Non esisteva nessun elemento concreto per accusarli, ma esisteva qualcosa a che spartire con il Corpo dei Volontari de L’Avana per segnalarli con il dito dell’odio e condurre più di 40 studenti di medicina a due consigli di guerra.
Nel secondo di questi processi in cui il tradimento abietto dei volontari si combinò macabramente con l’indecisione e la bassezza delle autorità coloniali spagnole, otto degli universitari furono condannati a morte: disgraziato avvenimento che costituì uno dei fatti più atroci della storia di Cuba coloniale.
Più che un fatto giuridico fu una frode di tutte le leggi e una circostanza vergognosa mossa dal risentimento e l’ intimidazione.
Quel processo condusse al patibolo un pugno di ragazzi quasi bambini, senza nessuna responsabilità penale e quasi incoscienti, inoltre, di quello che stava capitando.
Alonso Álvarez de la Campa, a 16 anni moriva bersaglio degli spari del plotone di fucilazione assieme ai suoi compagni José de Marcos y Medina, Juan Pascual Rodríguez Pérez, Anacleto Bermúdez y Piñera, Ángel Laborde y Perera, Eladio González y Toledo, Carlos Verdugo y Martínez e Carlos Augusto de la Torre y Madrigal: tutti e sette tra i 17 e i 21 anni.

## DATI FORNITI

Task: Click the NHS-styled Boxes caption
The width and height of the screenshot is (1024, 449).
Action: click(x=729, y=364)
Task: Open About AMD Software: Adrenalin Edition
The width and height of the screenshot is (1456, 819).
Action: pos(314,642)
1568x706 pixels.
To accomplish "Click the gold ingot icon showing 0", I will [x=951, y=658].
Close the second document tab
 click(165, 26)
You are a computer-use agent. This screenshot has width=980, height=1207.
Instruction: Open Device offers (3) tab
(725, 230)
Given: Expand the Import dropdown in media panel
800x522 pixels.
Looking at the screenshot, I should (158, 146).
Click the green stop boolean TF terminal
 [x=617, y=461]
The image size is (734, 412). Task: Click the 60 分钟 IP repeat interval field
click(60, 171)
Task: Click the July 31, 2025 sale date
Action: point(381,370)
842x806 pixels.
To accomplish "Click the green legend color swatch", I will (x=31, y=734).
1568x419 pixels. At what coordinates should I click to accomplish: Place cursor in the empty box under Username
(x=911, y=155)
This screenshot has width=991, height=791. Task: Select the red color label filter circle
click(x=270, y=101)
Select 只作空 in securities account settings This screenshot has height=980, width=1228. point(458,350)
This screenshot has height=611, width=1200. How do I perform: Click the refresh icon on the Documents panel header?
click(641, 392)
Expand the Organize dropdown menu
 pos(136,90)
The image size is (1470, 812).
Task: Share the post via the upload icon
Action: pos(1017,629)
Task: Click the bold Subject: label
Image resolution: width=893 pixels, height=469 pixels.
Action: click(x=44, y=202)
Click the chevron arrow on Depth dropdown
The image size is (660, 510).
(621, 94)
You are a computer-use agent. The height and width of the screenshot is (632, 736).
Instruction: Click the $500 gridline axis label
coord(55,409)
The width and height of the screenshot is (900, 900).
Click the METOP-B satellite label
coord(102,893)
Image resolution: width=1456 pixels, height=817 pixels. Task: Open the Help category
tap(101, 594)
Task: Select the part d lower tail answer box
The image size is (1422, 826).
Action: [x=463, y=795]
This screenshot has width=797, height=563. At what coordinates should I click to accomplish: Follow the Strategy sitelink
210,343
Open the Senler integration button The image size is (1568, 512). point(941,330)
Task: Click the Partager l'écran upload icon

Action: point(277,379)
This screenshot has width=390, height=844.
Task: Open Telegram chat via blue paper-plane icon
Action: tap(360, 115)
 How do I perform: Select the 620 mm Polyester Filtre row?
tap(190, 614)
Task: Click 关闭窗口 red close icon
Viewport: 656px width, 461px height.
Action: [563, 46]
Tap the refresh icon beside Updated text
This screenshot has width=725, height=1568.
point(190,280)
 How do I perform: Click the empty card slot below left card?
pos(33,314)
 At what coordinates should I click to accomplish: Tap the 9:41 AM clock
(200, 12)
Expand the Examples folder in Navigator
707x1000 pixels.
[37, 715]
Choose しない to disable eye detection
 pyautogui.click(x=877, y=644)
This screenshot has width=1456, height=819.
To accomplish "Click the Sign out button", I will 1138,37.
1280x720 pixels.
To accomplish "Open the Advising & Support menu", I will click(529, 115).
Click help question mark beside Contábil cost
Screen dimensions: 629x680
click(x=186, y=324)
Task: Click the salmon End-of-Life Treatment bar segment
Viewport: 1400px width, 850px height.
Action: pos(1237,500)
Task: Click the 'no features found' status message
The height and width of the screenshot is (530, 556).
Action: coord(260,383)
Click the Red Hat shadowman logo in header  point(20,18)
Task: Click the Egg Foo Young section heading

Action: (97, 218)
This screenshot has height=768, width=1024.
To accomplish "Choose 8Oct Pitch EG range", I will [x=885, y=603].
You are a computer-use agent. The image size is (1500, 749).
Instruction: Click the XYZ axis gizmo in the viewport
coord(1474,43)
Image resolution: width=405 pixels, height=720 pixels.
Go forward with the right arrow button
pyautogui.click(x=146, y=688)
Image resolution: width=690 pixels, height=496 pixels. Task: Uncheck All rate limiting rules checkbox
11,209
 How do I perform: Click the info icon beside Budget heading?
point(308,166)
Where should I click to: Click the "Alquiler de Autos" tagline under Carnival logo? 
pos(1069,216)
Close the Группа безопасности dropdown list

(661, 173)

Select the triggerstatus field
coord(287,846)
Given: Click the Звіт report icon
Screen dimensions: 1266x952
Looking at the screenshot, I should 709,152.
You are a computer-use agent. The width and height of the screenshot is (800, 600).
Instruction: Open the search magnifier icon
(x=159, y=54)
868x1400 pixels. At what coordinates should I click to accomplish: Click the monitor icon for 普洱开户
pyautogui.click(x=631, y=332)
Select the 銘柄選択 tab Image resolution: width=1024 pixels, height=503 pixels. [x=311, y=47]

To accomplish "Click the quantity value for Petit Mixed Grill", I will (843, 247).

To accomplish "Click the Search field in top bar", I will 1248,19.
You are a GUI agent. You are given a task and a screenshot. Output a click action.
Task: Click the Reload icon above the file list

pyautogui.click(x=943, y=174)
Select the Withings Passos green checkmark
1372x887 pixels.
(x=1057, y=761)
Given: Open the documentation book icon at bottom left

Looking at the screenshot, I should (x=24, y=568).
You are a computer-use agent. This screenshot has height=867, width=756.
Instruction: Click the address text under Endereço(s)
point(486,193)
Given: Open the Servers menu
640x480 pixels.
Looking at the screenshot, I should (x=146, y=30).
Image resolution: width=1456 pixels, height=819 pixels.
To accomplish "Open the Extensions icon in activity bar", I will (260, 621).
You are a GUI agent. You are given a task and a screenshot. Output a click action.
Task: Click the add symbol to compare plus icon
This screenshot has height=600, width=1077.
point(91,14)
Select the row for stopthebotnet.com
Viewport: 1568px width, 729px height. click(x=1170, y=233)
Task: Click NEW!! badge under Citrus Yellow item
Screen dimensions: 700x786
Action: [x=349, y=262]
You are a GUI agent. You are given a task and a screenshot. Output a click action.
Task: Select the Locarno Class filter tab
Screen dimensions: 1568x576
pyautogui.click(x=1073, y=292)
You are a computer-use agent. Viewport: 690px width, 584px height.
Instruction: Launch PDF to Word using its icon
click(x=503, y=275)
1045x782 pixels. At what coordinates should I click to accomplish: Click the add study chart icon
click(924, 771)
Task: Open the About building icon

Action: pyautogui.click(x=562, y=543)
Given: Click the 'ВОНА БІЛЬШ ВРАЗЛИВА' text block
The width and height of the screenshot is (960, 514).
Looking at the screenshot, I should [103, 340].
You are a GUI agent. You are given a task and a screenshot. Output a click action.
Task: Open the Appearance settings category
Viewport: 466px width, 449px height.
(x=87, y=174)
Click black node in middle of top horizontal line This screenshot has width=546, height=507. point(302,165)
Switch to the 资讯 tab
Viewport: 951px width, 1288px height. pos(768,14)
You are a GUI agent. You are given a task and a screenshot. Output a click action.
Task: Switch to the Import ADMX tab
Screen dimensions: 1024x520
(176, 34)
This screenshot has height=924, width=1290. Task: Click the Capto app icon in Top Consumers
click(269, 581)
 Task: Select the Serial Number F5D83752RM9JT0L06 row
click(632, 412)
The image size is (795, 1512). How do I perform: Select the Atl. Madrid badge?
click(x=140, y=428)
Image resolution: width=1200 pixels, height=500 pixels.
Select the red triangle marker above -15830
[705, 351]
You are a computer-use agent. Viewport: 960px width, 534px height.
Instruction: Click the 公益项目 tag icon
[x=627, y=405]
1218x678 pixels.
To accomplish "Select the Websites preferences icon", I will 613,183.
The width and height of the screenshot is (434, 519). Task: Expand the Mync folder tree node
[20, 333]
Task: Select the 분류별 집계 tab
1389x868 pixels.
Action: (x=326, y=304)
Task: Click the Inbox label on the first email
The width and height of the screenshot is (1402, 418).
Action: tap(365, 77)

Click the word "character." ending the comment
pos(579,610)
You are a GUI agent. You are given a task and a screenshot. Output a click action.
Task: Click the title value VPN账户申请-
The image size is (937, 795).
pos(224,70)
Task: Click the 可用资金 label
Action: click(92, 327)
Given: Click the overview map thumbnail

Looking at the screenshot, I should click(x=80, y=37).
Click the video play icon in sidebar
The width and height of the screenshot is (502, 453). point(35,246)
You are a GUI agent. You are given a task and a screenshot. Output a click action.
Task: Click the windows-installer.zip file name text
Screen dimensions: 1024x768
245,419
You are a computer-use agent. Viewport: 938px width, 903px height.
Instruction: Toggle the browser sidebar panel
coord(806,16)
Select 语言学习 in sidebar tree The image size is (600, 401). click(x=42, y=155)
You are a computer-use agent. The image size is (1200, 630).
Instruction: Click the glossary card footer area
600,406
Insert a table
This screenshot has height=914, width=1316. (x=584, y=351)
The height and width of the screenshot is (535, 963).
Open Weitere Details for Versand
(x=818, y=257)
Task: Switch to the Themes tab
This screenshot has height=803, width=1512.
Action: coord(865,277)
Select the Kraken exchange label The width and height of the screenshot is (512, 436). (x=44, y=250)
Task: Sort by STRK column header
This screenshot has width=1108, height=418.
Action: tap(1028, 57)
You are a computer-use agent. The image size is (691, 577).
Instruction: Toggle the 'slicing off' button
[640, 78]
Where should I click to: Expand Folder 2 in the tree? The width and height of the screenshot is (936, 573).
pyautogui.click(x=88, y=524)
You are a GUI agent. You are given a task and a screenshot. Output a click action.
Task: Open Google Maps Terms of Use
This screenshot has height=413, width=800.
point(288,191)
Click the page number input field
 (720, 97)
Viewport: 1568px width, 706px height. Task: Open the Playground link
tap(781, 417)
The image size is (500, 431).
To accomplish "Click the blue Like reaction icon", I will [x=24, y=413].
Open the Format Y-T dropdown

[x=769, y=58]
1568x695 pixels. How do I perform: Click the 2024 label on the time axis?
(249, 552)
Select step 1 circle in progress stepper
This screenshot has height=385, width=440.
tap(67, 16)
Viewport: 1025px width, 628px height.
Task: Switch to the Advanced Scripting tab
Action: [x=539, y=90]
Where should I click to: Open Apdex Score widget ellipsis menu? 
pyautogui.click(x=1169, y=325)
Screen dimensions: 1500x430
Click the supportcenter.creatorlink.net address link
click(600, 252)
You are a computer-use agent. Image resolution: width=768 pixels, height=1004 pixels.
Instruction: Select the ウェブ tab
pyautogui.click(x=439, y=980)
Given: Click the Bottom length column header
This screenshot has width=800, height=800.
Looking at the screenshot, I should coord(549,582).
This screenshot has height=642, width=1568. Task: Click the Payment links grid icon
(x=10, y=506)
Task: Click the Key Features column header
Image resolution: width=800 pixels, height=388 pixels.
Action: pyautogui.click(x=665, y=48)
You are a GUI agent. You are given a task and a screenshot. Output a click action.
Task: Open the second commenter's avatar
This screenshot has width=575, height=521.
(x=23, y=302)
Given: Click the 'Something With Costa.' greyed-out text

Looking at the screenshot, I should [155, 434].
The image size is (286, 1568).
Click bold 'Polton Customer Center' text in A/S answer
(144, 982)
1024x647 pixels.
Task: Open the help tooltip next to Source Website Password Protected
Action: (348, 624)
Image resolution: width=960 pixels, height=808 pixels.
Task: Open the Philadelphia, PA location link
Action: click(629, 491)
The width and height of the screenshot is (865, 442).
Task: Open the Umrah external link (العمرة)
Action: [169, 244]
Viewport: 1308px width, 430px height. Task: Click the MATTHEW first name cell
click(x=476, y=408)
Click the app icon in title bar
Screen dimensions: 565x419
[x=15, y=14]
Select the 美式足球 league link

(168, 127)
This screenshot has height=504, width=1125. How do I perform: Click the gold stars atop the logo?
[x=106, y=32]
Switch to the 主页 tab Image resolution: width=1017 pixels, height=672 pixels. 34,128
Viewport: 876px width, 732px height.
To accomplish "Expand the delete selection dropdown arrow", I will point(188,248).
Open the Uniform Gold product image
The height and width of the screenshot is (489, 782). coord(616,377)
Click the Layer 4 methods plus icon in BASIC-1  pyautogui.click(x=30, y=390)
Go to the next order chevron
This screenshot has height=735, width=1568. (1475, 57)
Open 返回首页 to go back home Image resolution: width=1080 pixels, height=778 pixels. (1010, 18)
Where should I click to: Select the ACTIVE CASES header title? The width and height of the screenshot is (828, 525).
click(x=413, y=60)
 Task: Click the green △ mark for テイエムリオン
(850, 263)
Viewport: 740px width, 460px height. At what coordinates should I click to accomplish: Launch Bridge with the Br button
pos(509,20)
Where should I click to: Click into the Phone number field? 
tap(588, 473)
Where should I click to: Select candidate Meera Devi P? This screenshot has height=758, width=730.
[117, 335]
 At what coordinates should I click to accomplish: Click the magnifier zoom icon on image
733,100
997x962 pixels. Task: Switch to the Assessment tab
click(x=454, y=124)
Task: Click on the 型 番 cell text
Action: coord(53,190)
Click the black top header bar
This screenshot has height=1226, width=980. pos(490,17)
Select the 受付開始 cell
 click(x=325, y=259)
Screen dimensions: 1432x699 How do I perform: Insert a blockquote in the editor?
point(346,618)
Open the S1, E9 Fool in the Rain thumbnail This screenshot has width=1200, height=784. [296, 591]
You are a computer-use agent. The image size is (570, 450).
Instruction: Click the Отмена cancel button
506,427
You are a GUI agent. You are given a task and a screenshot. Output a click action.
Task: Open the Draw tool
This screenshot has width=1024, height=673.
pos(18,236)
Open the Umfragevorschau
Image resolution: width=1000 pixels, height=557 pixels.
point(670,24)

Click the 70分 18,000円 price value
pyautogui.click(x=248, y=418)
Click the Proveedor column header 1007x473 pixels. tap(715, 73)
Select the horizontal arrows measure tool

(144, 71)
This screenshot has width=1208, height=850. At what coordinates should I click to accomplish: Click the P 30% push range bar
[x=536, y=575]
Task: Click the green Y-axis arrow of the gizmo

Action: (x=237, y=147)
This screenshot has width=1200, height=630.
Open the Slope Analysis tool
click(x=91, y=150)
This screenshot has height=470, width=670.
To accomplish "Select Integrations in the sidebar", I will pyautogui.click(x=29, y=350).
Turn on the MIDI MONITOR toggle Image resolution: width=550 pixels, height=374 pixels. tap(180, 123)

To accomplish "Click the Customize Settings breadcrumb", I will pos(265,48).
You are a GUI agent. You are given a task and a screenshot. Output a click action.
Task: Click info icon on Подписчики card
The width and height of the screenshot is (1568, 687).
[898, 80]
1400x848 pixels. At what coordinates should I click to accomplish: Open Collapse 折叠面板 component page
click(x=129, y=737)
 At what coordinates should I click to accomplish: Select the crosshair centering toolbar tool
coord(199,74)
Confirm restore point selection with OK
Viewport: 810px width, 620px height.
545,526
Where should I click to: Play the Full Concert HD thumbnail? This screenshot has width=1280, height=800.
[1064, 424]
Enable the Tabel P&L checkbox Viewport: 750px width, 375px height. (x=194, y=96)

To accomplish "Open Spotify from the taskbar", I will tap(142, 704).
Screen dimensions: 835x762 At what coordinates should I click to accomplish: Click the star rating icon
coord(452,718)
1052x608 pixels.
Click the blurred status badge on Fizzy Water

## COMPITO
Riproduci per intero il testo sulla condanna a morte degli studenti di medicina, senza cambiare nulla. Le voci riportate non hanno alcun legame con il testo.

## RISPOSTA
Non esisteva nessun elemento concreto per accusarli, ma esisteva qualcosa a che spartire con il Corpo dei Volontari de L’Avana per segnalarli con il dito dell’odio e condurre più di 40 studenti di medicina a due consigli di guerra.
Nel secondo di questi processi in cui il tradimento abietto dei volontari si combinò macabramente con l’indecisione e la bassezza delle autorità coloniali spagnole, otto degli universitari furono condannati a morte: disgraziato avvenimento che costituì uno dei fatti più atroci della storia di Cuba coloniale.
Più che un fatto giuridico fu una frode di tutte le leggi e una circostanza vergognosa mossa dal risentimento e l’ intimidazione.
Quel processo condusse al patibolo un pugno di ragazzi quasi bambini, senza nessuna responsabilità penale e quasi incoscienti, inoltre, di quello che stava capitando.
Alonso Álvarez de la Campa, a 16 anni moriva bersaglio degli spari del plotone di fucilazione assieme ai suoi compagni José de Marcos y Medina, Juan Pascual Rodríguez Pérez, Anacleto Bermúdez y Piñera, Ángel Laborde y Perera, Eladio González y Toledo, Carlos Verdugo y Martínez e Carlos Augusto de la Torre y Madrigal: tutti e sette tra i 17 e i 21 anni.